Press officials at PDG, OGX and Eletropaulo declined to comment on the short selling.

Short sales have been increasing in part because government policies aimed at reviving the economy are weighing on some of Brazil’s biggest industries, according to Eduardo Guardia, the chief financial officer at BM&FBovespa.

President Dilma Rousseff’s administration has intervened to curb utility rates, bank lending margins, mobile-phone fees and fuel prices -- reducing earnings prospects for sectors with a combined weighting of about 50 percent in the MSCI Brazil index.

Energy, Raw Materials

“The business environment in Brazil is being questioned,” Guardia said in an interview at the Bloomberg office in Sao Paulo on April 18.

The combination of falling commodities prices and rising wage costs is also curbing profits, said Stefan Hofer, an emerging market economist at Bank Julius Baer & Co., which oversees about $215 billion.

MSCI Inc. gauges of Brazilian energy and raw-materials companies, including Rio de Janeiro-based Petroleo Brasileiro SA (PETR4) and Vale SA (VALE5), have tumbled at least 16 percent in local currency terms in the past 12 months as the S&P GSCI Spot Index of commodities slid 8.9 percent.

Brazil increased its minimum wage by 9 percent effective Jan. 1, according to a decree signed by Rousseff. The central bank raised borrowing costs for the first time since July 2011 on April 17 after annual inflation accelerated to 6.59 percent at the end of March, breaching the central bank’s target range.

‘Real Problem’

“The real economy has a real problem with slowing growth and relatively high inflation,” John-Paul Smith, the London- based emerging market strategist at Deutsche Bank AG, who has had an underweight rating on Brazil for the past two years, said in an April 19 phone interview. “It’s very difficult to find stocks you want to buy.”

The 36 percent drop in MSCI Brazil index earnings during the past 12 months is the biggest among equity gauges in 21 emerging markets tracked by Bloomberg and compares with a 3 percent retreat in MSCI Emerging Markets Index profits during the same period.

The Brazil index’s valuation has climbed to about 17 times reported earnings, matching the level in May 2008 when share prices peaked before the global financial crisis. The emerging markets gauge has a multiple of 12, data compiled by Bloomberg show.

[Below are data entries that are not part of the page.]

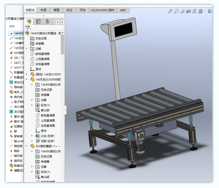Screen dimensions: 219x188
Task: Click the Dynamic Annotation Views icon
Action: 194,11
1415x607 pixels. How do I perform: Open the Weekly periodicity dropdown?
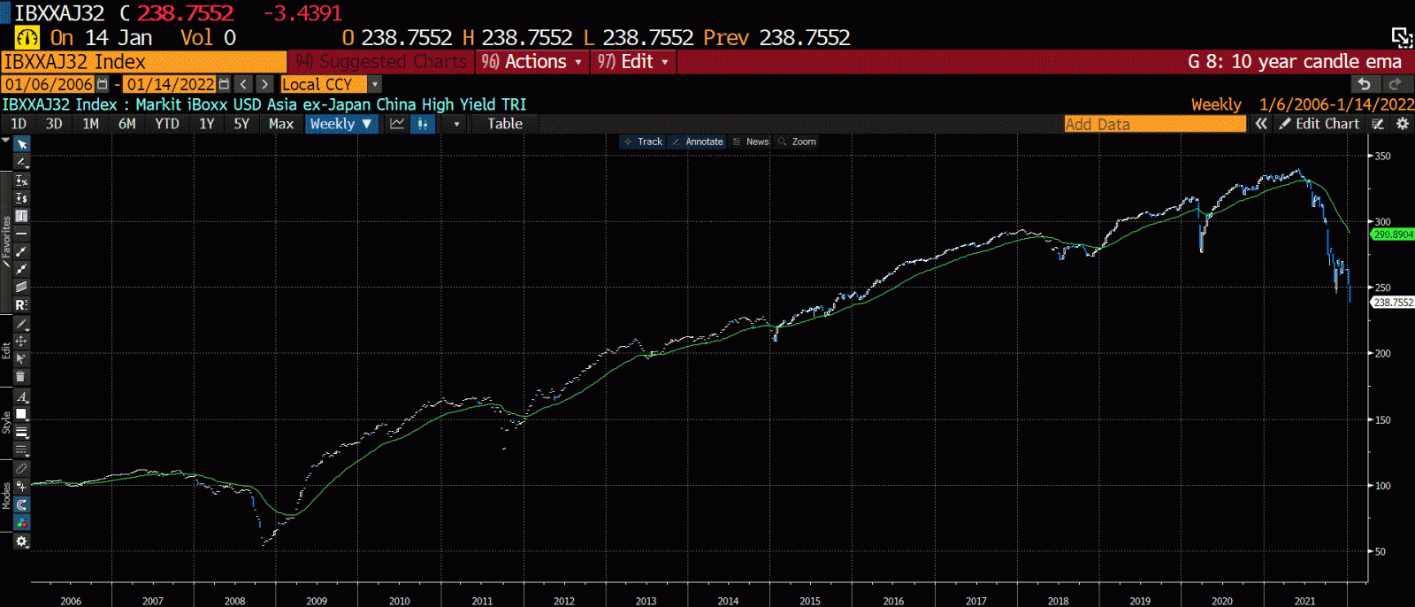click(x=341, y=124)
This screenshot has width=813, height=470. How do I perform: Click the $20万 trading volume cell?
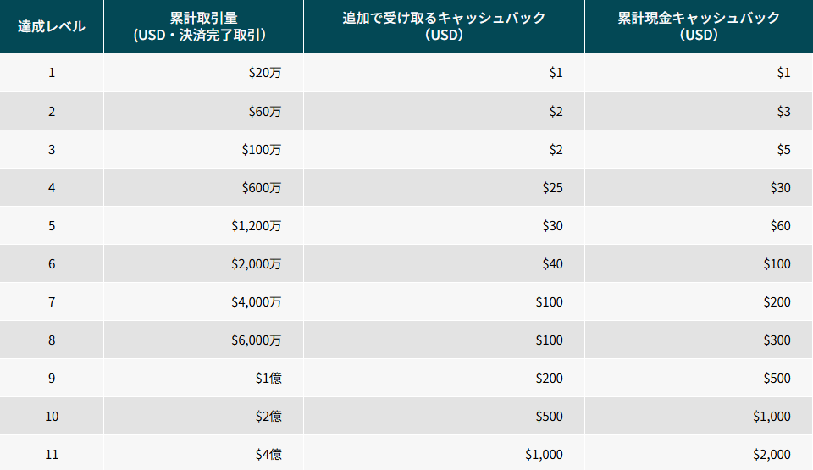point(204,73)
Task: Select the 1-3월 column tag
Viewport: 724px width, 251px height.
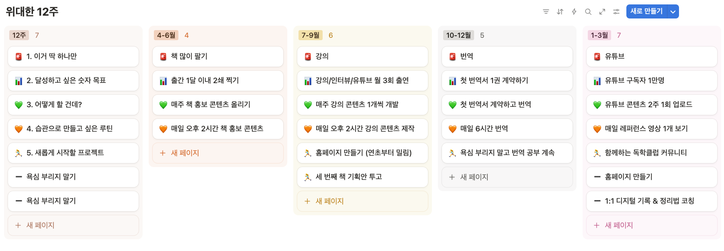Action: coord(599,35)
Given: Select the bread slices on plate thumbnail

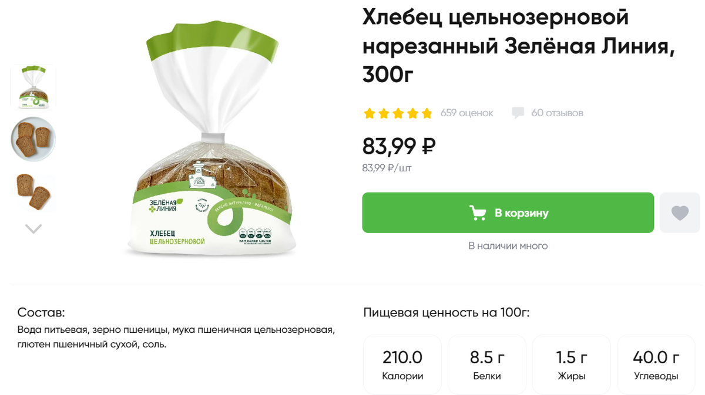Looking at the screenshot, I should point(33,140).
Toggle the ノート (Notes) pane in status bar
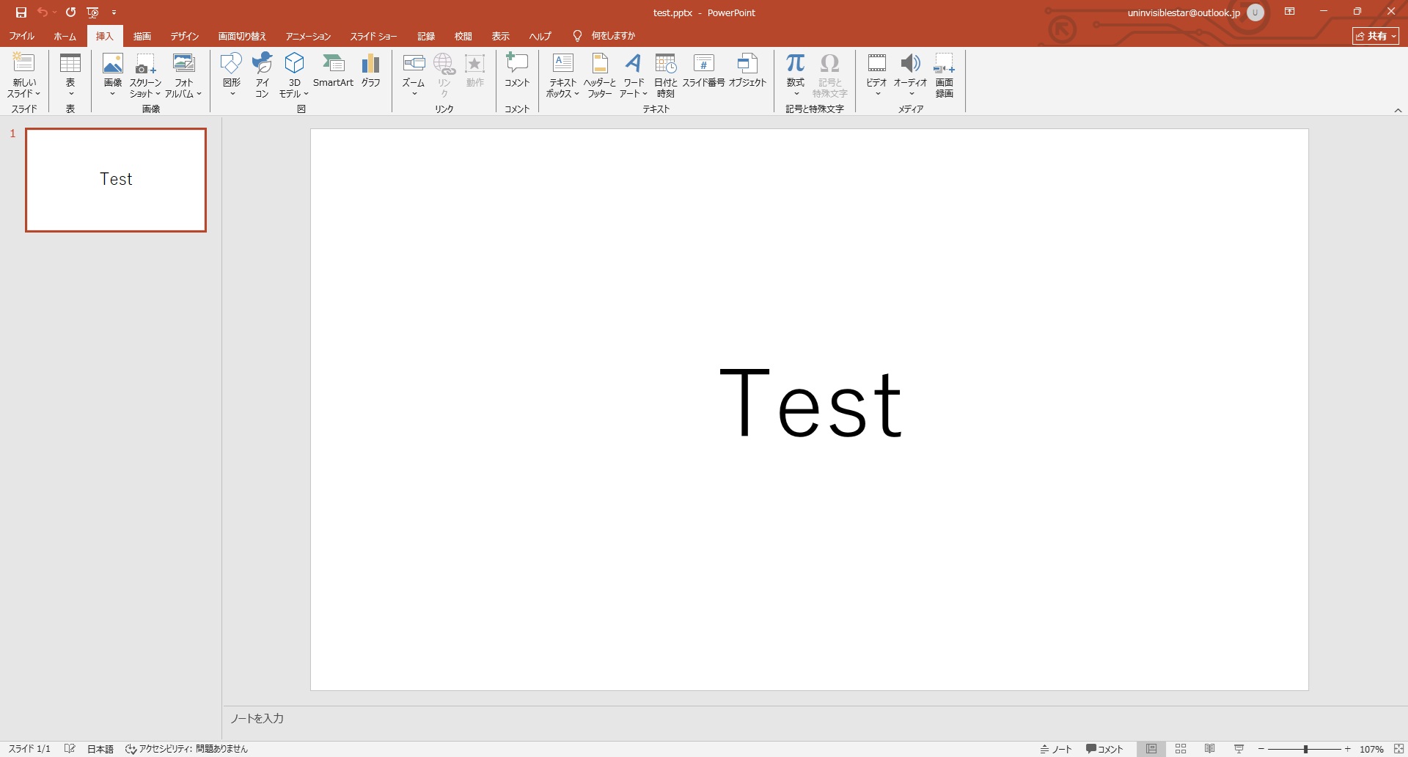The height and width of the screenshot is (757, 1408). click(x=1056, y=749)

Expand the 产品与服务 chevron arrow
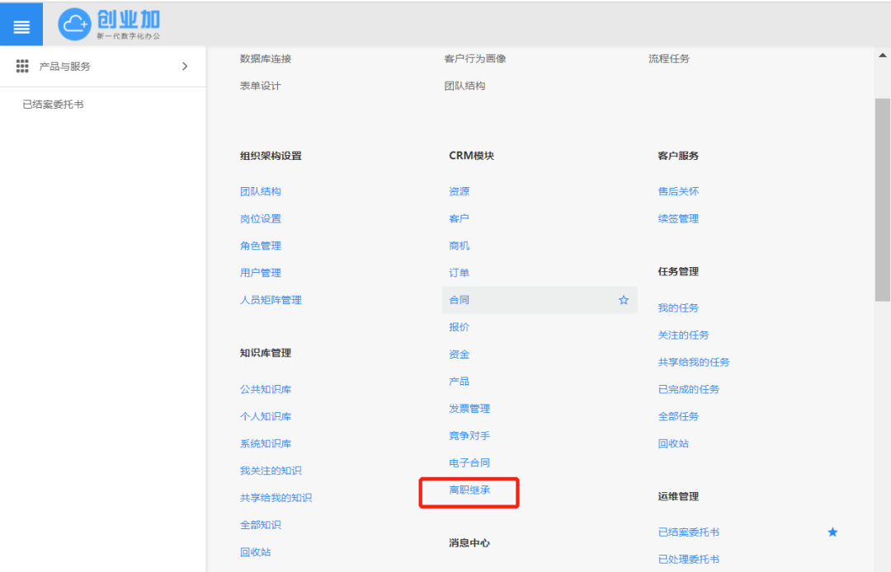point(185,66)
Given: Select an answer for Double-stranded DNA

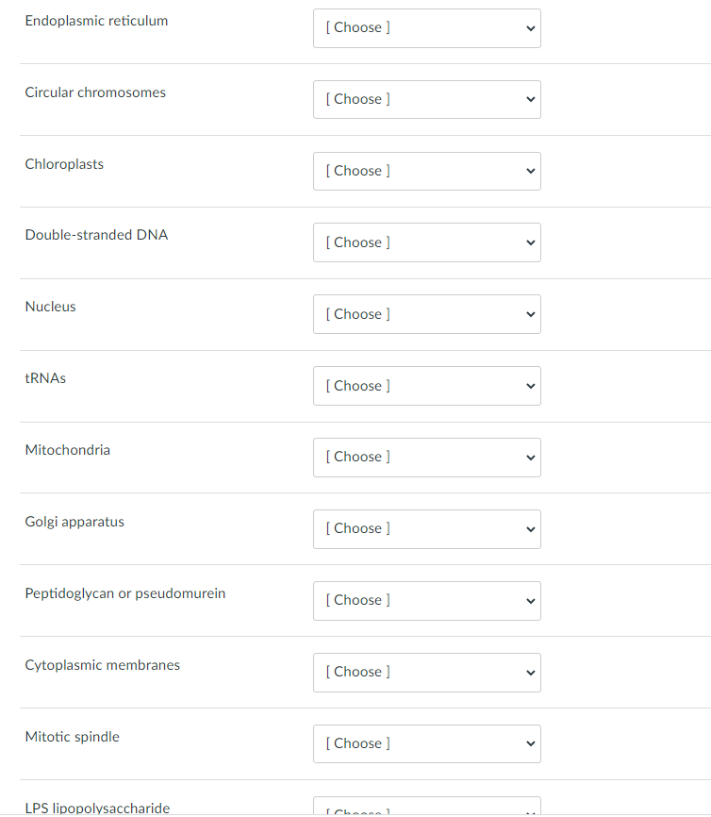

Economists surveyed by Brazil’s central bank have reduced their estimate for 2013 gross domestic product growth to 3 percent as of April 19 from an estimated 4.25 percent a year ago. In China, Brazil’s biggest trading partner, GDP growth unexpectedly decelerated to 7.7 percent in the first quarter as factory output weakened.

Fraga’s Optimism

While Brazil’s economy faces challenges, investors have probably turned too bearish, said Fraga, the former central banker and founder of Gavea Investimentos Ltda., with about $7.3 billion under management as of March.

“I don’t think that this is one of those jump out the window type of situations,” Fraga said at an event organized by the Brazilian-American Chamber of Commerce in New York on April 22. He cited voters’ intolerance for a return to high inflation and the country’s growing class of entrepreneurs as reasons to be optimistic.

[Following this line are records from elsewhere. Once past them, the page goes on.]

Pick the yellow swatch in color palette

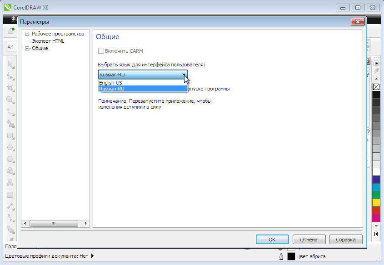(376, 202)
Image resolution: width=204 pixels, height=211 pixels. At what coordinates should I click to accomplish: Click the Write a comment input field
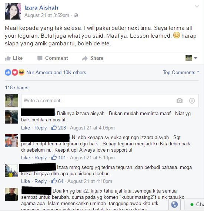coord(110,101)
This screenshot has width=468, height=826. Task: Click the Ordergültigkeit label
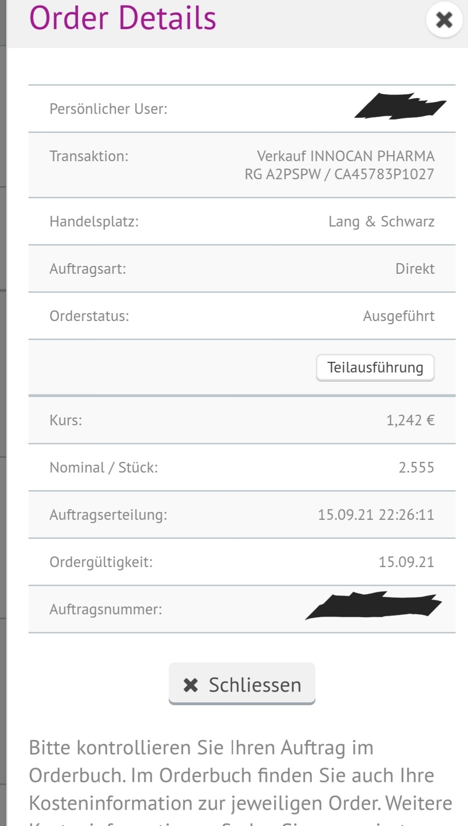tap(101, 562)
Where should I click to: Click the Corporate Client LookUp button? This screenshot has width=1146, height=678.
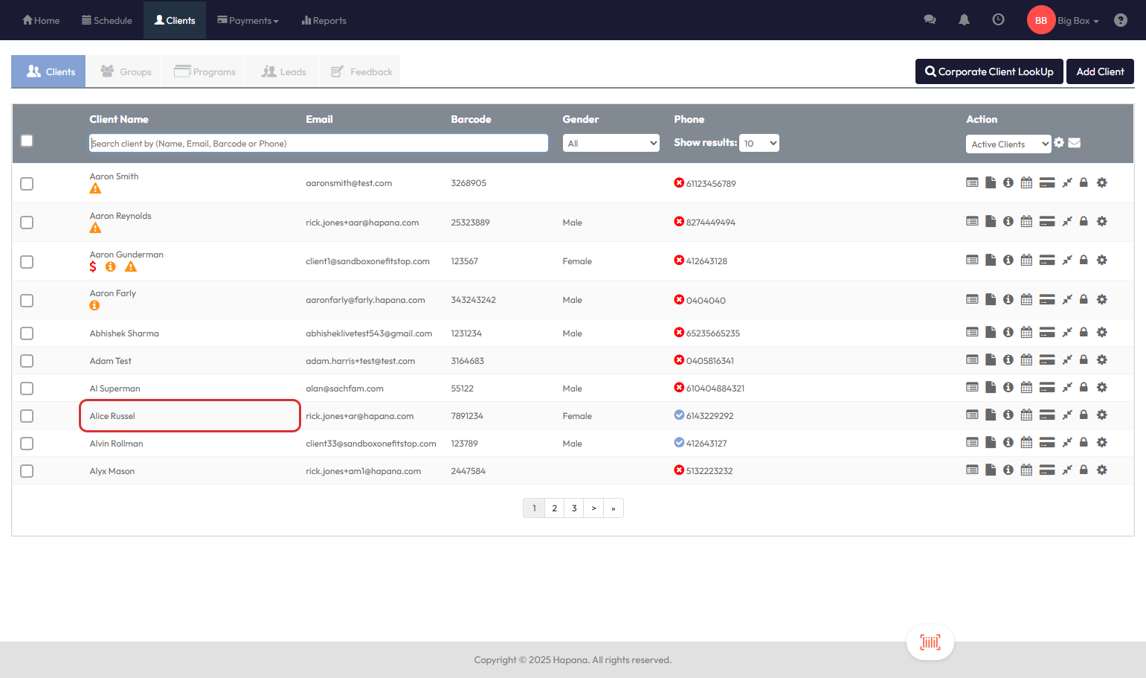coord(988,71)
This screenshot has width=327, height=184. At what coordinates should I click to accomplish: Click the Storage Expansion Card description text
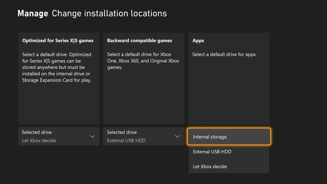pos(56,80)
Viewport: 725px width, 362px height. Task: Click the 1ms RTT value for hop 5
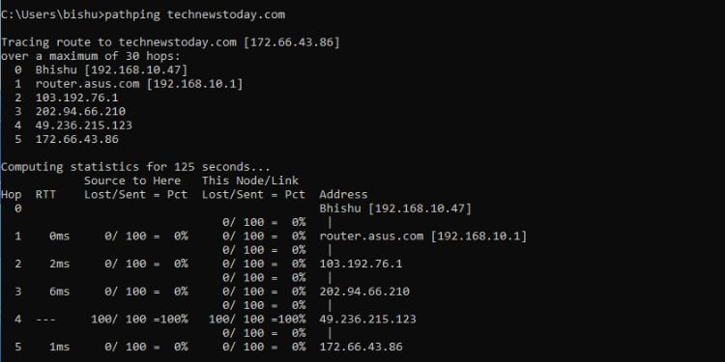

Analysts are predicting a 24 percent rebound in MSCI Brazil index earnings this year, according to more than 800 estimates compiled by Bloomberg. Based on those projections, the gauge has a forward price-earnings multiple of 11, in line with the emerging market index.

BlackRock’s View

Brazilian stocks “are poised to have a better performance this year and that’s what we’re betting on,” Will Landers, manager of the $4.4 billion BlackRock Latin America Fund, said in an April 23 interview on Bloomberg Television.

It’s too early to call the bottom in earnings, Julius Baer’s Hofer said in an April 18 phone interview from Hong Kong. The same analysts predicting a rebound this year had anticipated 15 percent profit growth a year ago, estimates that missed the mark by about 50 percentage points, data compiled by Bloomberg show.

Retail sales in Brazil declined 0.2 percent in February from a year earlier, the first annual drop since November 2003.

“You’re in the middle of a period of economic difficulty,” said Marketfield’s Shaoul. “There’ll be good news and bad news, but the balance is going to be bad.”